• _Exercise prompt_
Scan the data below and pick out the lines containing the word "Locate".
[Dataset excerpts — start]
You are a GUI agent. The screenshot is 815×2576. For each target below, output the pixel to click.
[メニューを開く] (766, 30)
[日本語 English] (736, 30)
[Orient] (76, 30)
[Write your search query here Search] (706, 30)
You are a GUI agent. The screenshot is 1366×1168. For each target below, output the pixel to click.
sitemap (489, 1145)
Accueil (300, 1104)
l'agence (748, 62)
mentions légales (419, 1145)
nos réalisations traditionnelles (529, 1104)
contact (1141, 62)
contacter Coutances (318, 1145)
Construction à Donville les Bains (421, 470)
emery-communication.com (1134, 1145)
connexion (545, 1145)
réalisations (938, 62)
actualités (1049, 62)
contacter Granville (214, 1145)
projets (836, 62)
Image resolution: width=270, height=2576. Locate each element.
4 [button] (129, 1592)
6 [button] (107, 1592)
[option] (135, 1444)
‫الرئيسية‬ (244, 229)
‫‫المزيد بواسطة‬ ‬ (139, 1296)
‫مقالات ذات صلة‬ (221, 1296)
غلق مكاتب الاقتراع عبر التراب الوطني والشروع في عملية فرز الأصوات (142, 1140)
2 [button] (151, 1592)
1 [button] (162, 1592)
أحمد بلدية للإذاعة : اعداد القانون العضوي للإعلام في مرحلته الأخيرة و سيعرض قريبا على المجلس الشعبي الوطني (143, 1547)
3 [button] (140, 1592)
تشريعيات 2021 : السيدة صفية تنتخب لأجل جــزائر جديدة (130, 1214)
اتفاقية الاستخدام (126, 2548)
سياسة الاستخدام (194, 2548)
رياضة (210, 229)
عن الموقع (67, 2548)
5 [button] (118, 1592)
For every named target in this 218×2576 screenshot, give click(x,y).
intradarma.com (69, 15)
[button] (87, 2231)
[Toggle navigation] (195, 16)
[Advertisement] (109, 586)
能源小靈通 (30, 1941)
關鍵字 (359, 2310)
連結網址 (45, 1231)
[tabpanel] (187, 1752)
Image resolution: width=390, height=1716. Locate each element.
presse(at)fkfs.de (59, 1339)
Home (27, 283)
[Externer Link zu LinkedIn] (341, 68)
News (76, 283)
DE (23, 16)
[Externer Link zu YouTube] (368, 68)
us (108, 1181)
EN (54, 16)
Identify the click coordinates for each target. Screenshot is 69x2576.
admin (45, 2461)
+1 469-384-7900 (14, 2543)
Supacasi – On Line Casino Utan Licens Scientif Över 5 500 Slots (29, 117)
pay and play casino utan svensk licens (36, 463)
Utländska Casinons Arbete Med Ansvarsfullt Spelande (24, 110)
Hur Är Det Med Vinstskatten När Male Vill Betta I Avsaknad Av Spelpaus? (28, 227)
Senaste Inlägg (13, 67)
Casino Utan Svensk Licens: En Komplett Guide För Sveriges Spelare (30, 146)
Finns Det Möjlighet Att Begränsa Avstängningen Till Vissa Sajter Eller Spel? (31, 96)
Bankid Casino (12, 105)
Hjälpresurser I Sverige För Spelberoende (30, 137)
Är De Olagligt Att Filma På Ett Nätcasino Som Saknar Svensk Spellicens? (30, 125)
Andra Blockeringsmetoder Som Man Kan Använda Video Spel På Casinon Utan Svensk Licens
[Dataset excerpts — finish]
• _Task response_
Image resolution: width=270, height=2576. Locate each element.
Image resolution: width=390, height=1716. Locate each element.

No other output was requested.